Gemini Dollar (GUSD)
The cryptocurrency exchange Gemini, being most famous for its founders, the Winklevoss twins, launched its stablecoin Gemini Dollar (GUSD) in late 2018. They aim to be a “trusted and regulated digital representation” of the fiat USD, providing an alternative to Tether. Another way Gemini Dollar distincts itself from Tether is by supplying independent verification of 1:1 USD backing for GUSD.
Gemini Dollar has oversight from New York State Department of Financial Services (NYDFS) like PAX. The price is controlled by regulating supply of the GUSD coins.
Trading volume of Gemini Dollar is still relatively low, although it is in the top 50 cryptocurrencies at time of writing.
Dai stands out from the crowd, being a second-generation stablecoin which enables the issuance of the US dollar on the Ethereum blockchain. This is a very different approach from the other stablecoins which do not have a technological solution for controlling price stability.
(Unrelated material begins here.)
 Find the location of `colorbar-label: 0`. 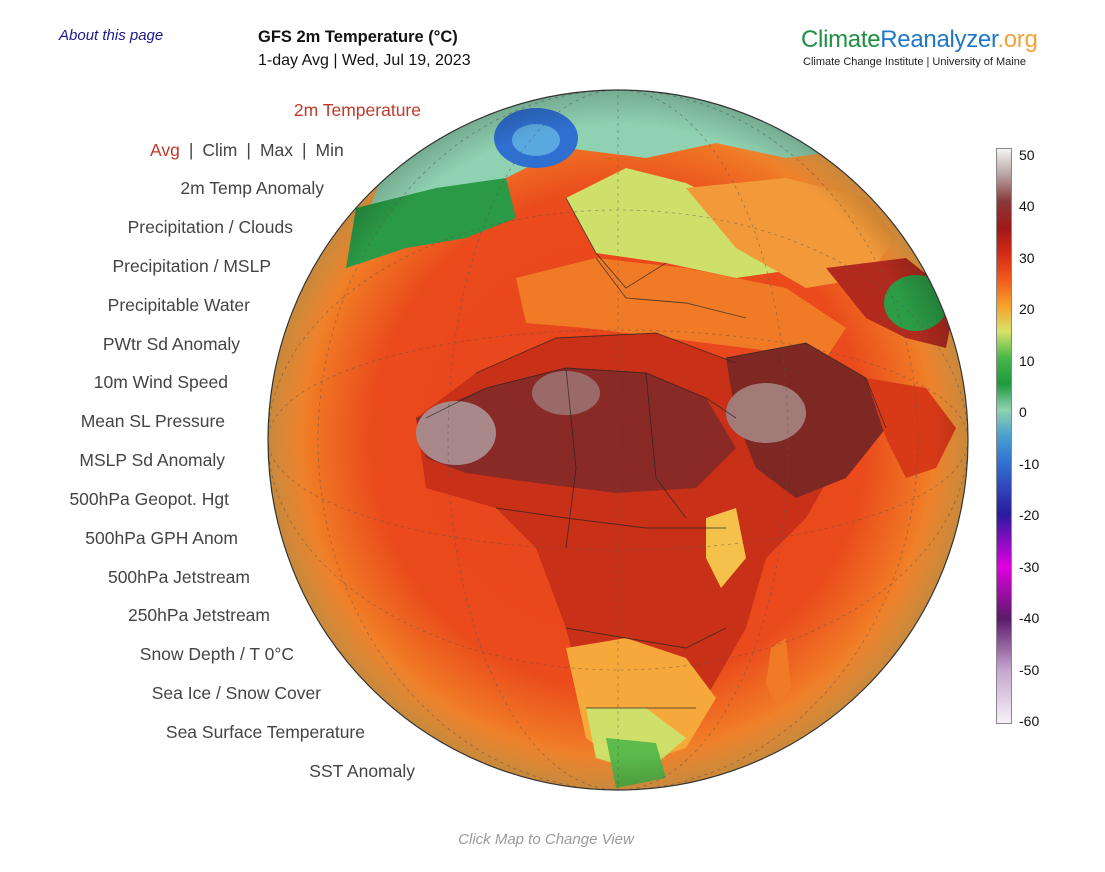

DAI uses a complex system of Collateralized Debt Position (CDP) through smart contracts to keep its price stable. This means that every Dai is backed by another asset of value, all operated by smart contracts on the Ethereum blockchain. This makes DAI the biggest decentralized stablecoin.
Being decentralized means you are not relying on a company to back your assets, but instead on a smart contract. Although this sounds great, security is not guaranteed as anyone who remember the DAO can testify.
DAI is developed by MakerDAO and traded on bigger exchanges such as HitBTC, Bitinka, and FatBTC.